## Records shown
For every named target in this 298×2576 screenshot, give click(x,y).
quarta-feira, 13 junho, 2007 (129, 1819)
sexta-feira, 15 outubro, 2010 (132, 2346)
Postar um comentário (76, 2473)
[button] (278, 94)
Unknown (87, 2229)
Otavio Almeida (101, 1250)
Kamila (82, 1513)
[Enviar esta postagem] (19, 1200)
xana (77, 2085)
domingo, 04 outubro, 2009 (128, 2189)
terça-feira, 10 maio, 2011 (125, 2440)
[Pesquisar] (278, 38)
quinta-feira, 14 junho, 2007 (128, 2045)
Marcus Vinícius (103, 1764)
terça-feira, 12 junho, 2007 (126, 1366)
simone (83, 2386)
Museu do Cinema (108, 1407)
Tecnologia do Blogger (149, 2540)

--

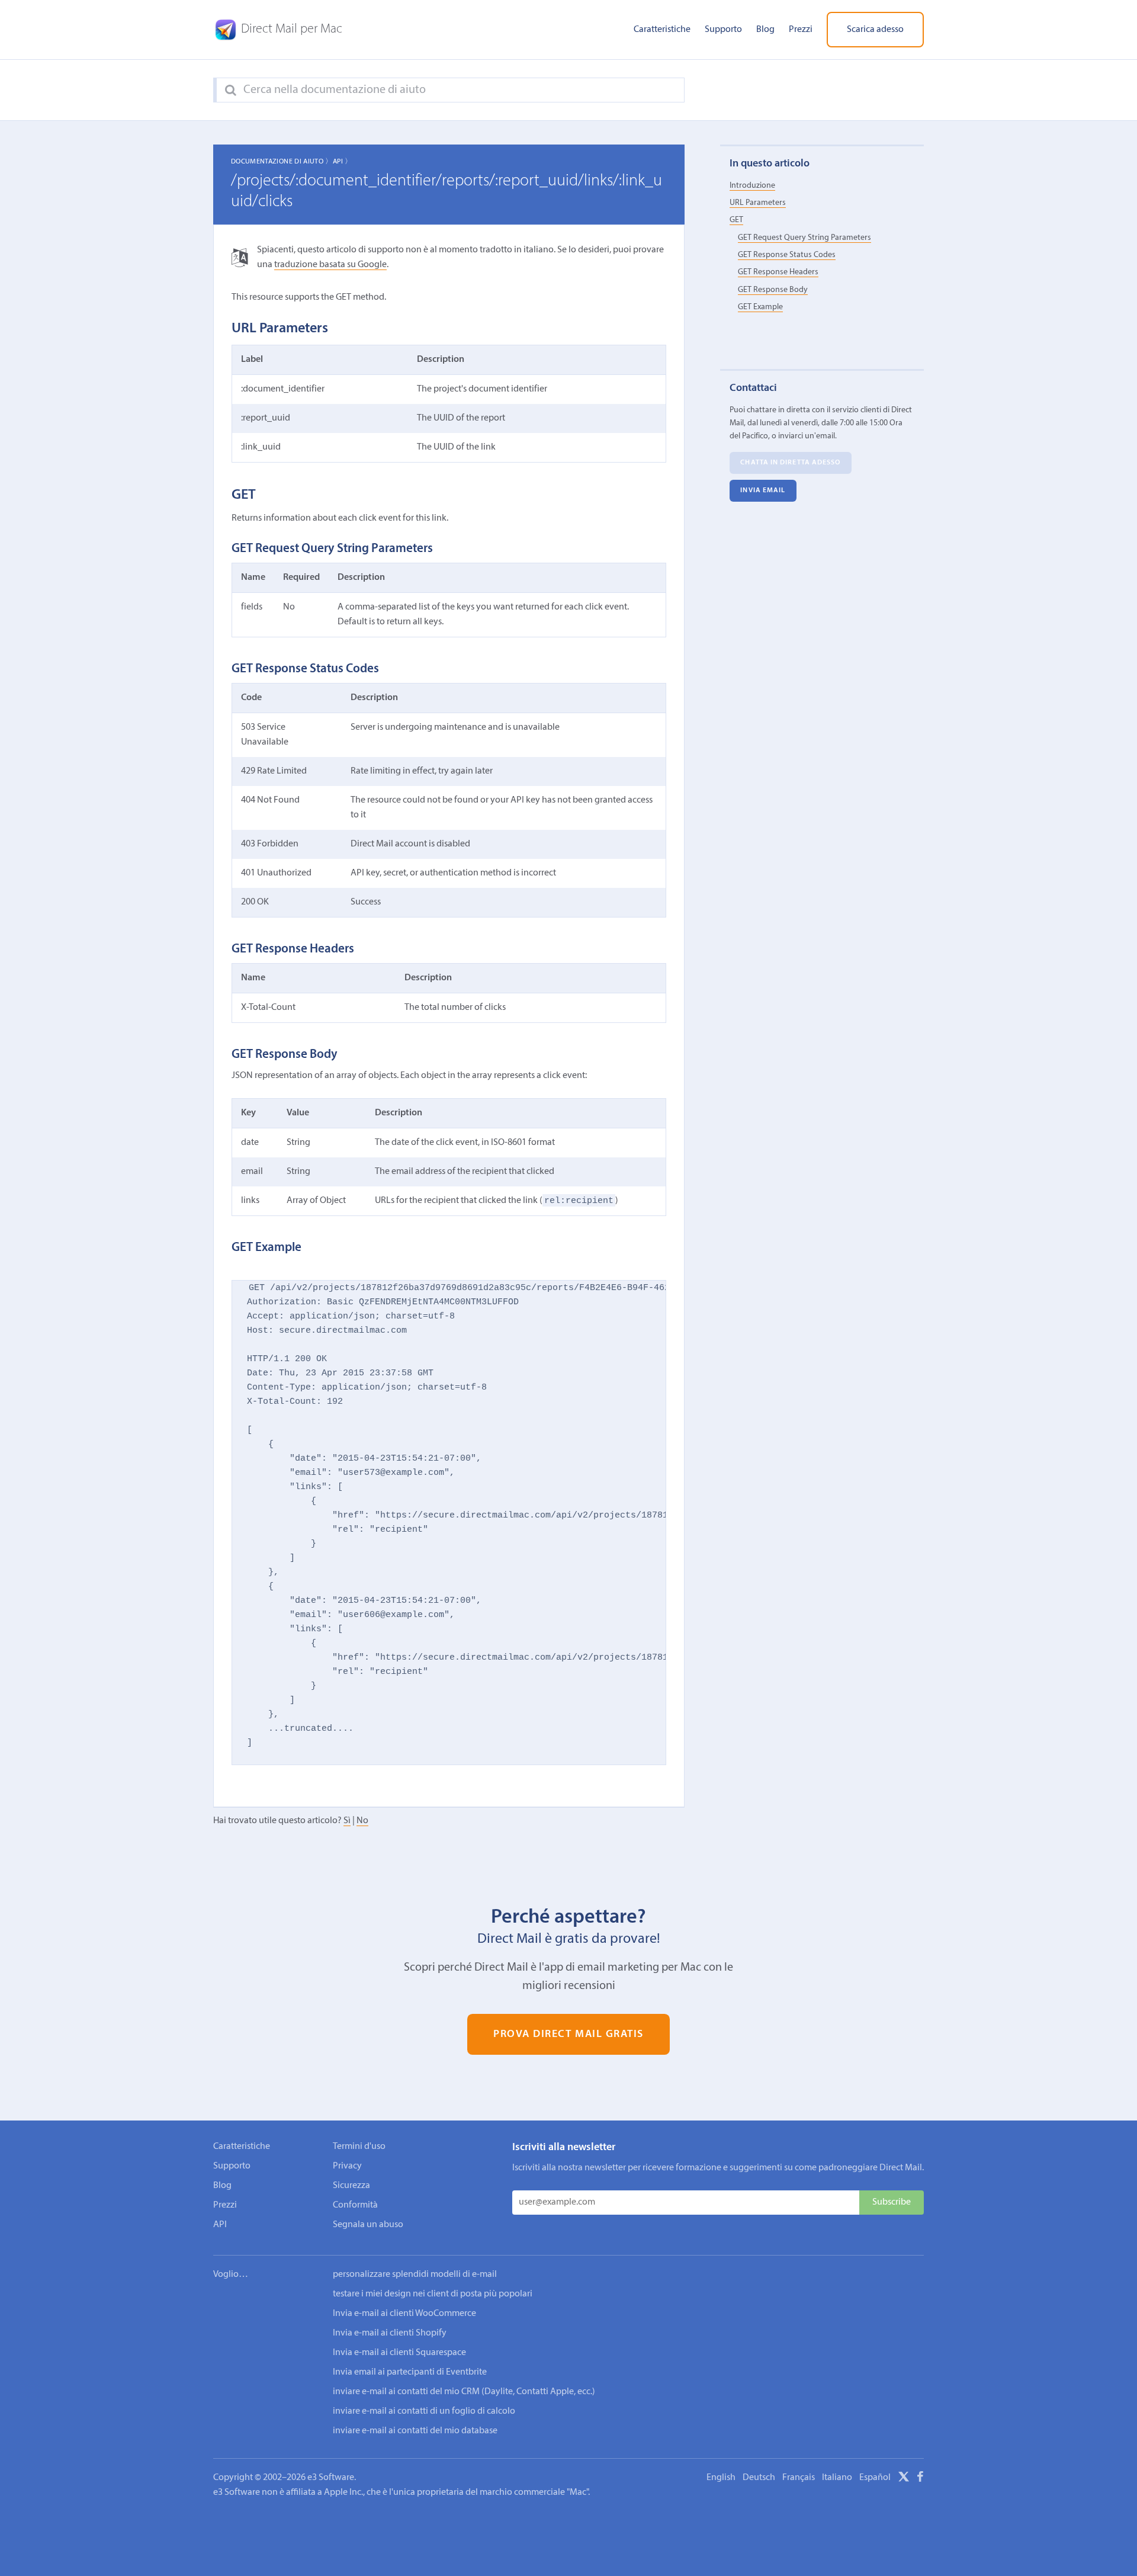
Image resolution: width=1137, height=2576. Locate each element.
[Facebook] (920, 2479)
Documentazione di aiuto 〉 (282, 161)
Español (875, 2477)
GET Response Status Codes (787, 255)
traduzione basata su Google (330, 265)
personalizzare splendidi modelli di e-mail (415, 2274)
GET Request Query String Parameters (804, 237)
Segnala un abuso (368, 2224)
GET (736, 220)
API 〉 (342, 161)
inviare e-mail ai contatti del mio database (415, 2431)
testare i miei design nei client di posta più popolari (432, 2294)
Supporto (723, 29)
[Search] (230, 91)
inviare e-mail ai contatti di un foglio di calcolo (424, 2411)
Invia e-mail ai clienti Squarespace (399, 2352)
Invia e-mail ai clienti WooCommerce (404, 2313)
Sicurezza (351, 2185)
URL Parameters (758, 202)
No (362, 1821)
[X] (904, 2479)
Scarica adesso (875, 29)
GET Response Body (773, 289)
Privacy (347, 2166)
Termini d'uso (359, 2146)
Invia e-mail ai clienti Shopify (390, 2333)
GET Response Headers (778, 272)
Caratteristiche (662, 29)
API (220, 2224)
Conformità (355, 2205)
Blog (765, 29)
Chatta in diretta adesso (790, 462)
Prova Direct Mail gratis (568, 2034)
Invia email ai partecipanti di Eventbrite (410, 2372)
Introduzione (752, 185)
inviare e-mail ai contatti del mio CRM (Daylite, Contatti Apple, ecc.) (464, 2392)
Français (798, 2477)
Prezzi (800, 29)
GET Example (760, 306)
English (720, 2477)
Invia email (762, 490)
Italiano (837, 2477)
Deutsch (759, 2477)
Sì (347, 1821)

--

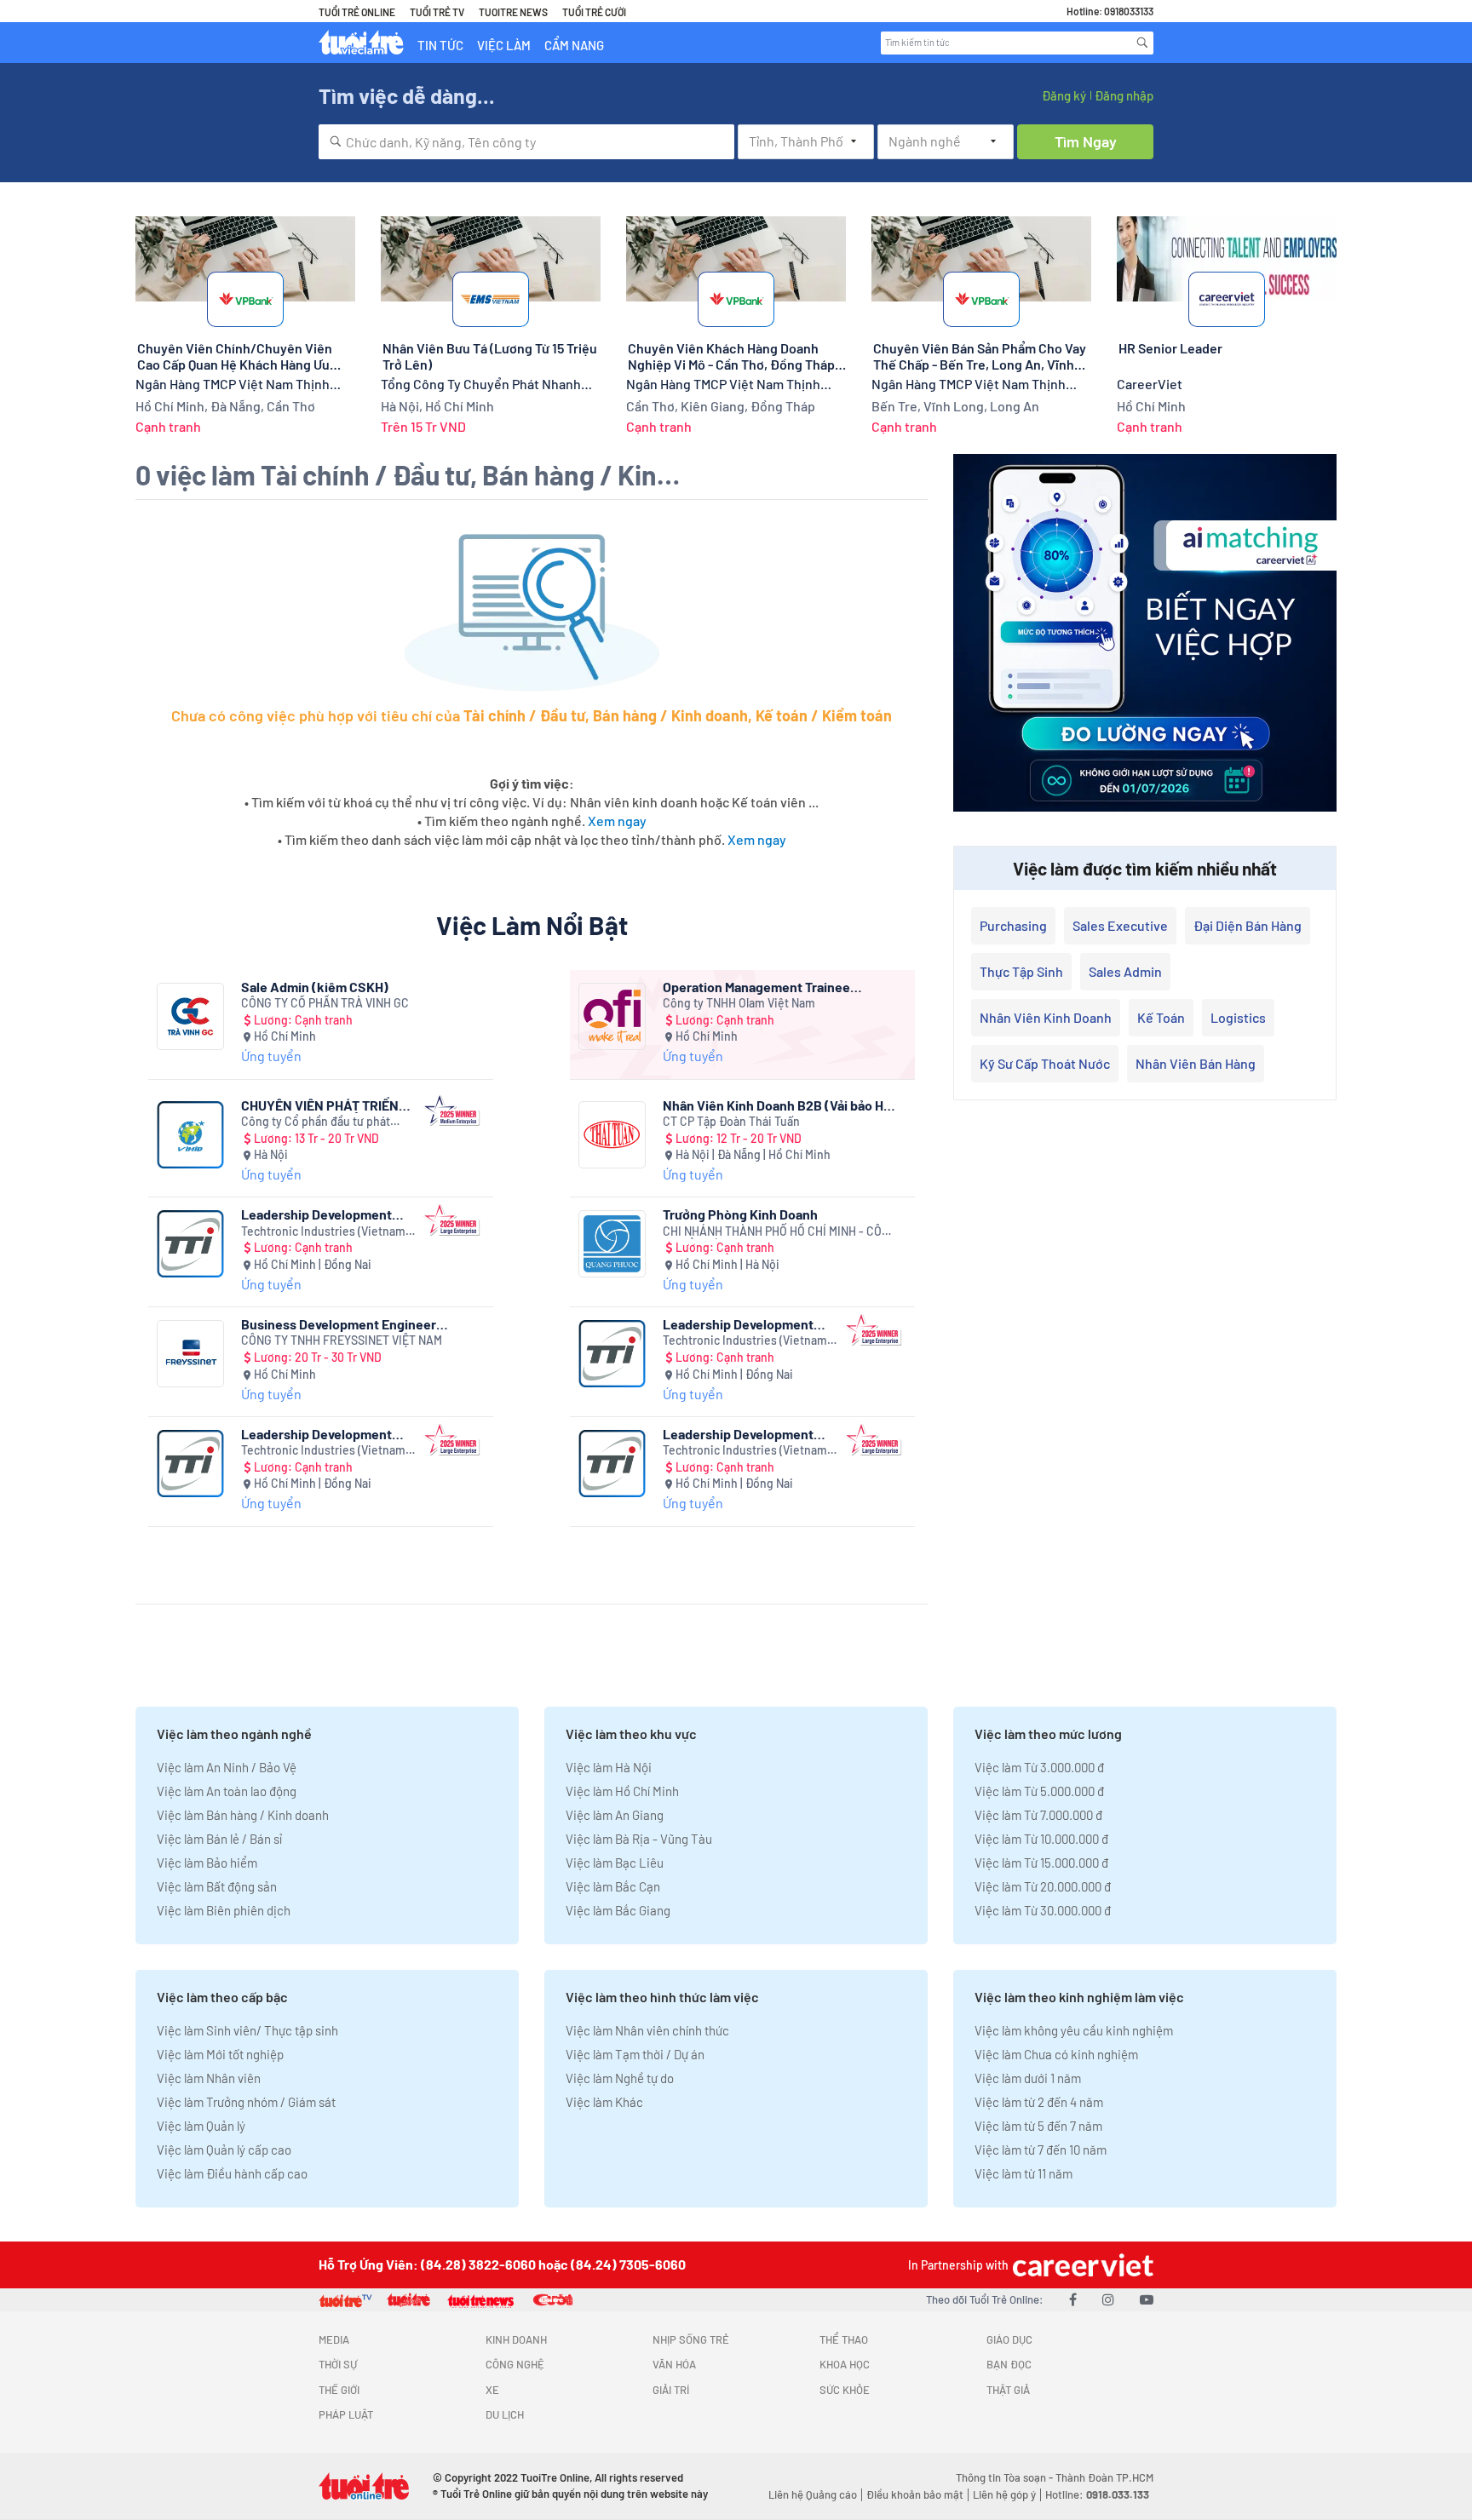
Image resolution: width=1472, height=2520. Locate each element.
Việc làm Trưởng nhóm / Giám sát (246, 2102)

## Task directions
Filter the listing for the word "adesso" and copy every line that holds it.

## Result for this exercise
Scarica adesso (875, 29)
Chatta in diretta adesso (790, 462)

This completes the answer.